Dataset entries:
☆ ☆ ☆

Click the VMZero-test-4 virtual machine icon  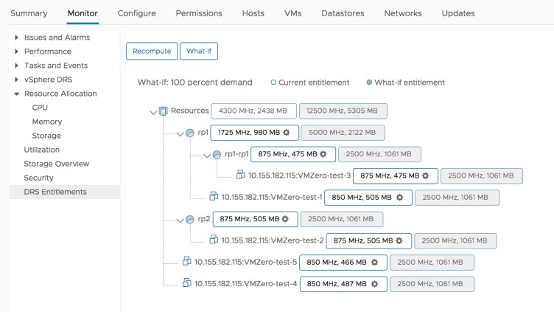[187, 283]
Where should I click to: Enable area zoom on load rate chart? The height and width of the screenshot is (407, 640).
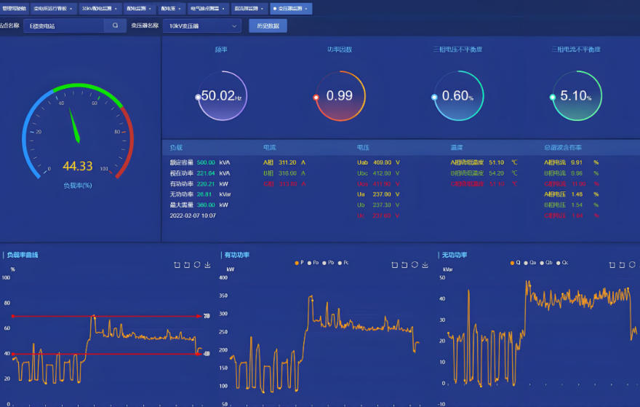[177, 265]
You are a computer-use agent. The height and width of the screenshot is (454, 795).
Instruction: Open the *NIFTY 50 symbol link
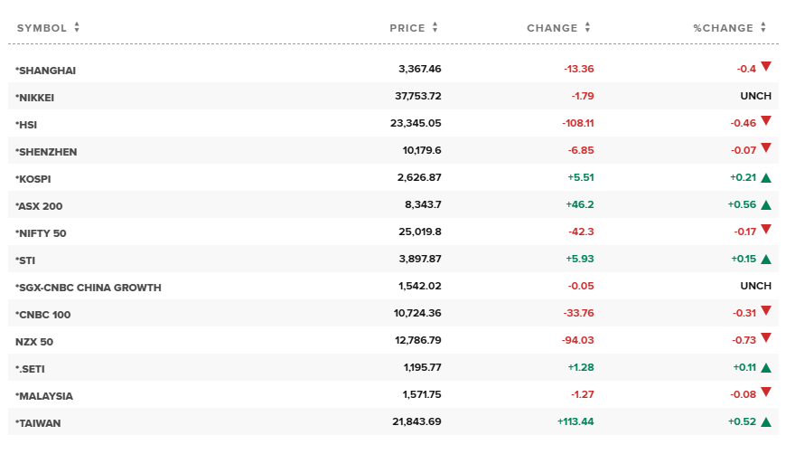click(41, 232)

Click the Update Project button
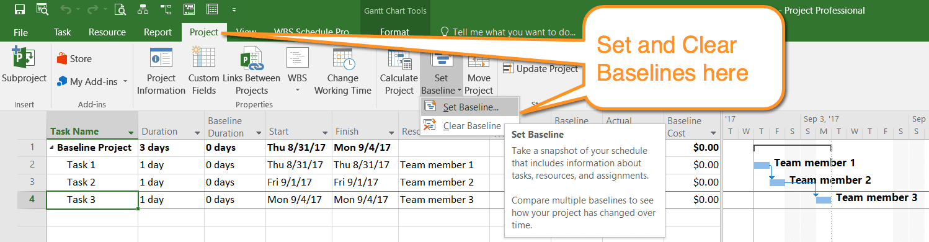point(541,69)
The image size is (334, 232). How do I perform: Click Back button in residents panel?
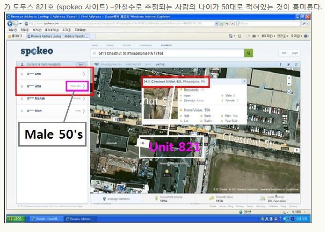(81, 64)
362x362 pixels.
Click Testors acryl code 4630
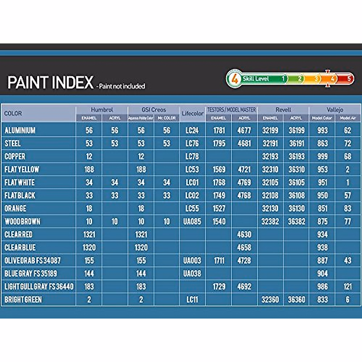click(x=244, y=234)

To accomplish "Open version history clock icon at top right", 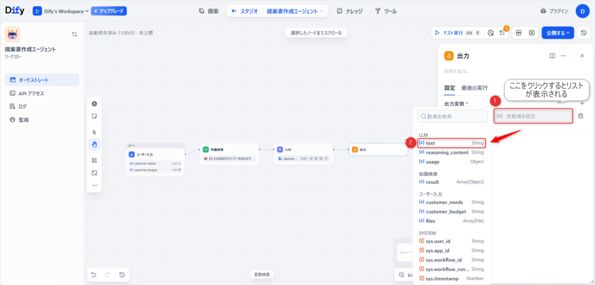I will tap(583, 33).
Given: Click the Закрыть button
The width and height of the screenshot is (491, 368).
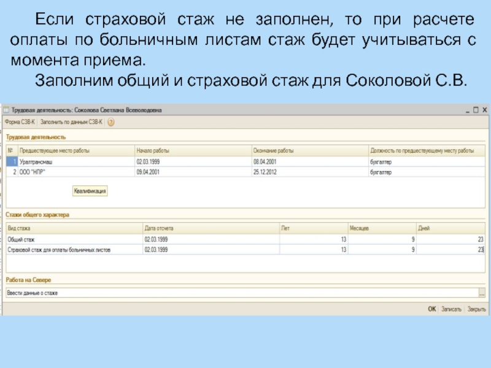Looking at the screenshot, I should point(476,309).
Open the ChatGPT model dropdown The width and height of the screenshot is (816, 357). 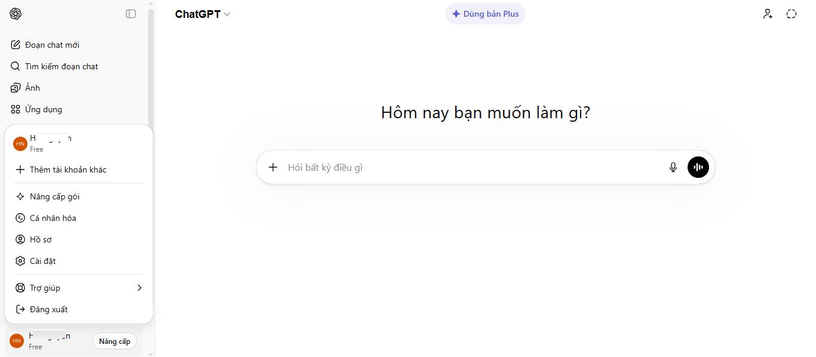[x=203, y=13]
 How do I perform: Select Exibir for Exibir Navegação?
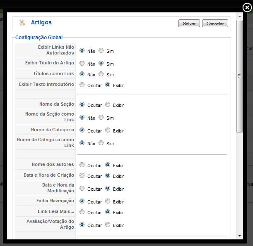108,201
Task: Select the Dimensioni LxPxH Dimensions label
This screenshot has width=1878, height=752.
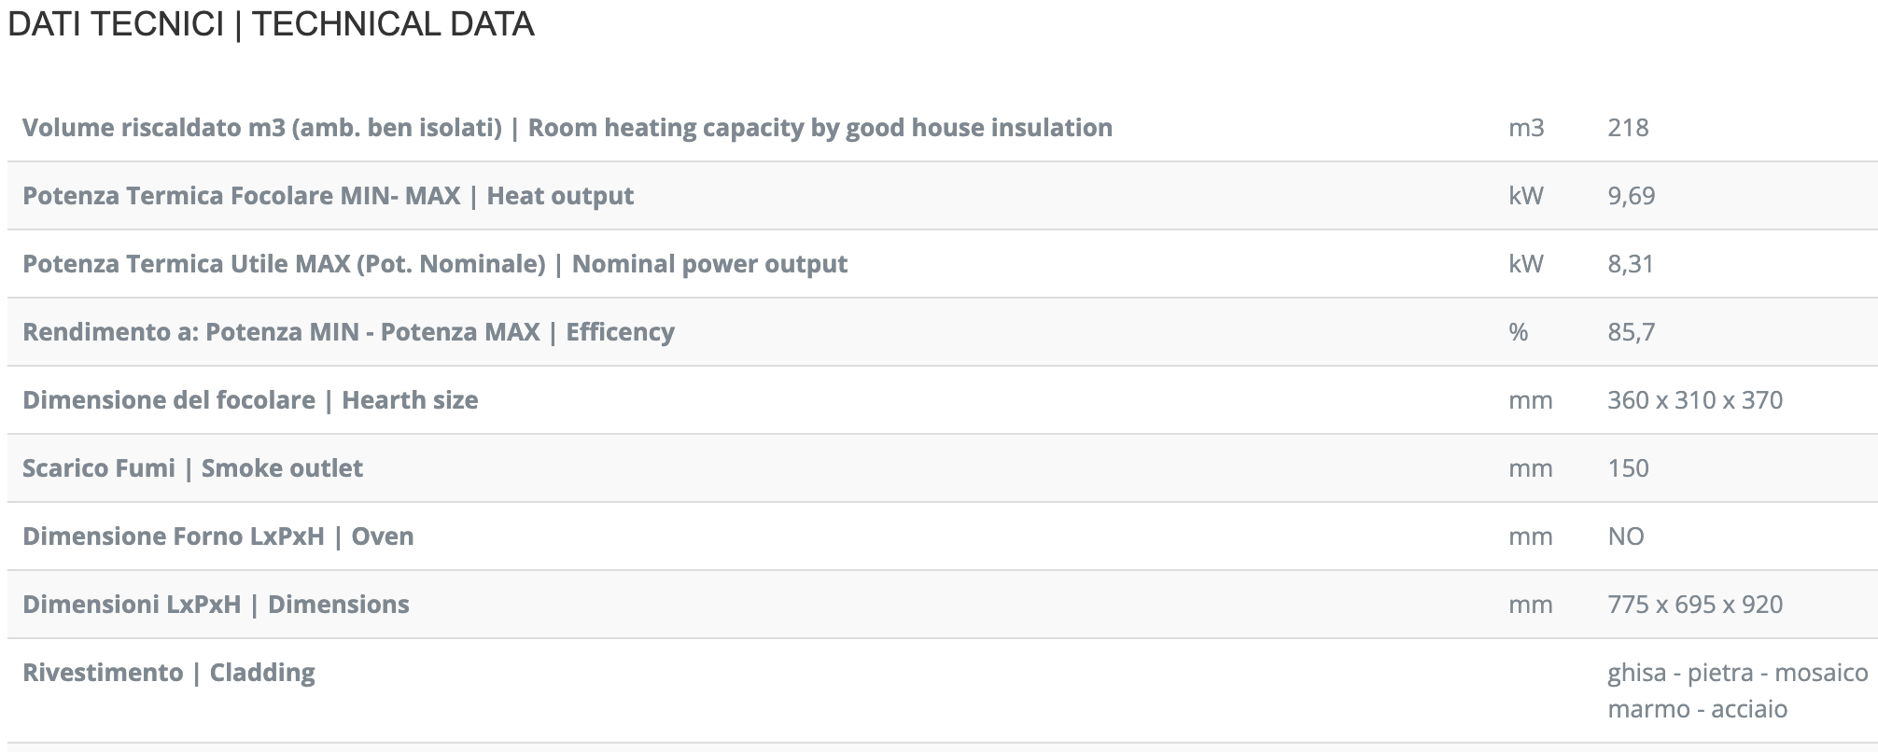Action: pos(216,605)
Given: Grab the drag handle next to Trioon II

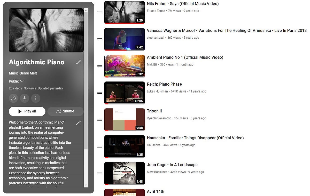Looking at the screenshot, I should click(x=100, y=120).
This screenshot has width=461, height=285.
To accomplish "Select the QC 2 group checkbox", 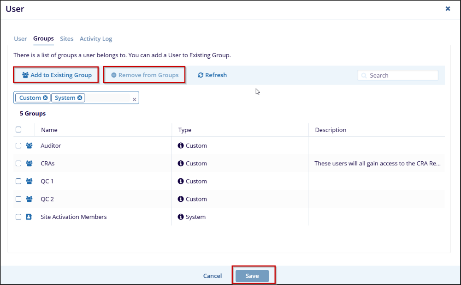I will point(18,199).
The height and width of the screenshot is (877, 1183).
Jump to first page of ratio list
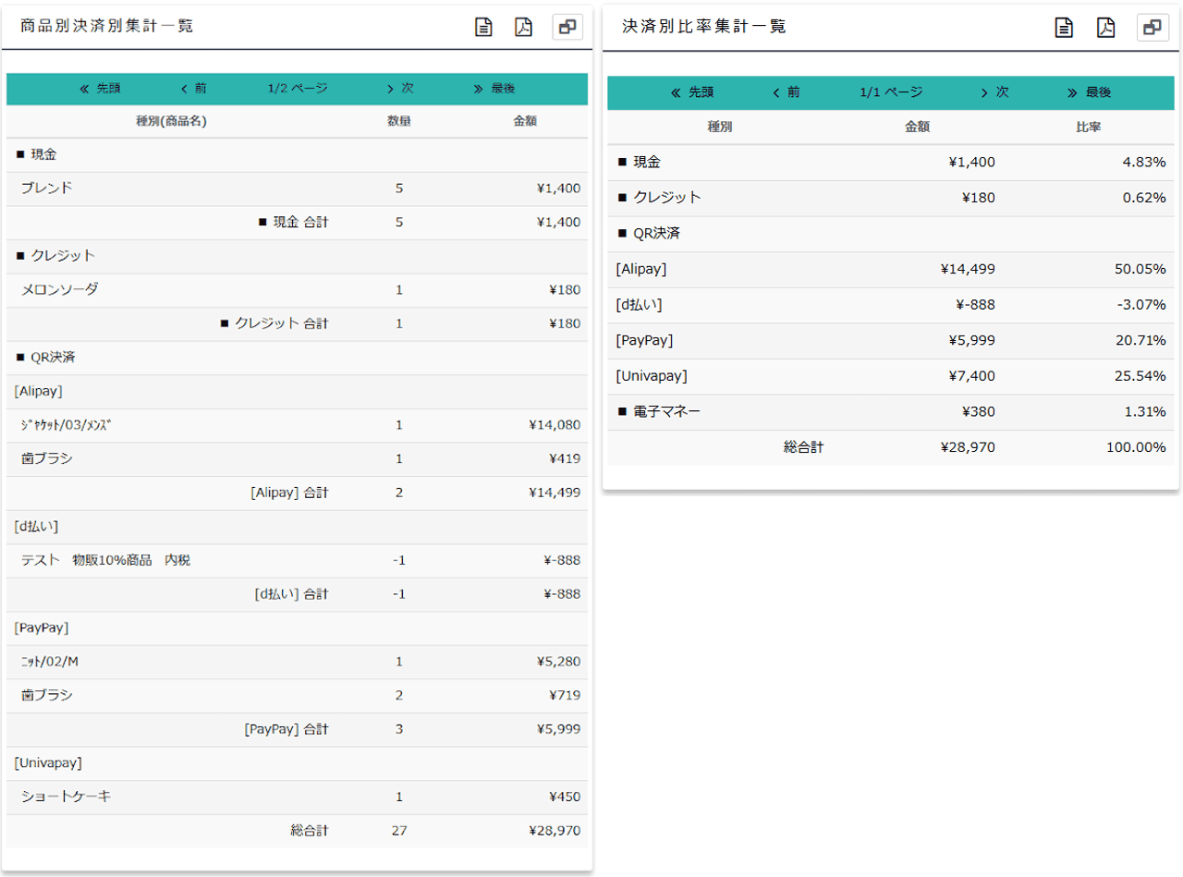692,92
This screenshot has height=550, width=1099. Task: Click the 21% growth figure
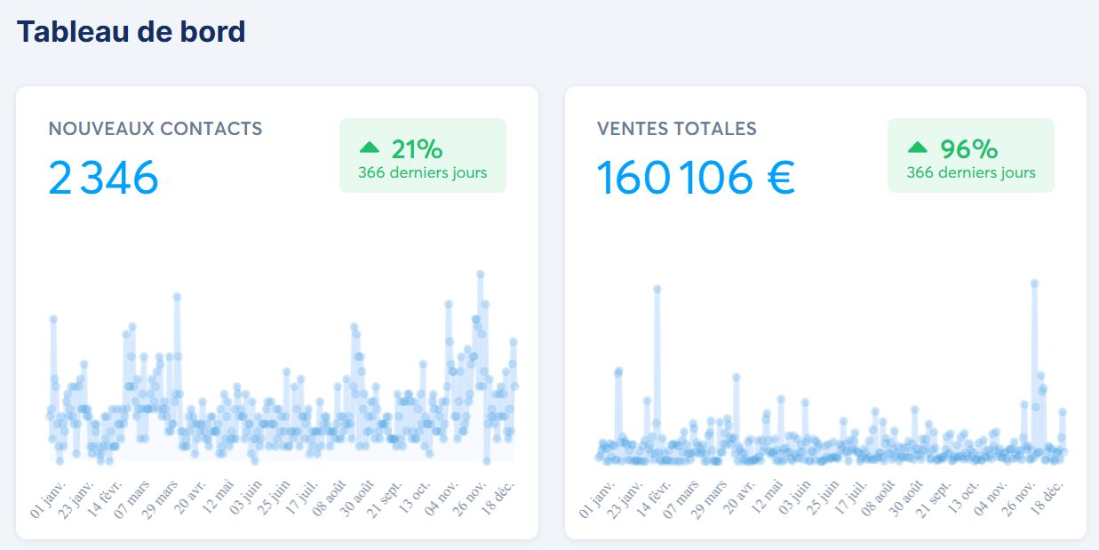click(x=417, y=148)
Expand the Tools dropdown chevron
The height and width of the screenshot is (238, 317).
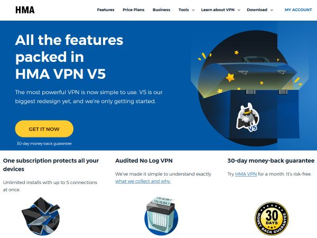click(193, 10)
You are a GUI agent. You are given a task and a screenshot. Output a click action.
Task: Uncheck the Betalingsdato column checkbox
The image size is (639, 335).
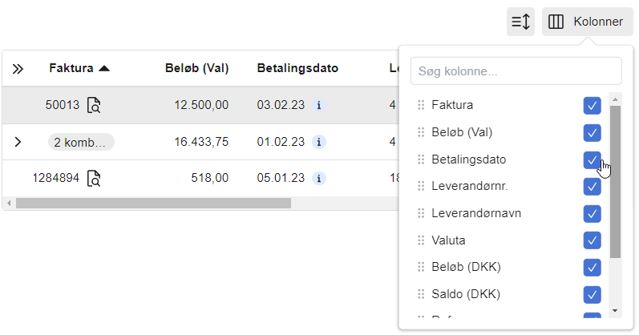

☆ ☆ ☆

> _Activity_: Among the lines above, which hold the word "agent"? Report each one.

> _Finished task_:
You are a computer-use agent. The height and width of the screenshot is (454, 795).
You are a GUI agent. You are given a task and a screenshot. Output a click action.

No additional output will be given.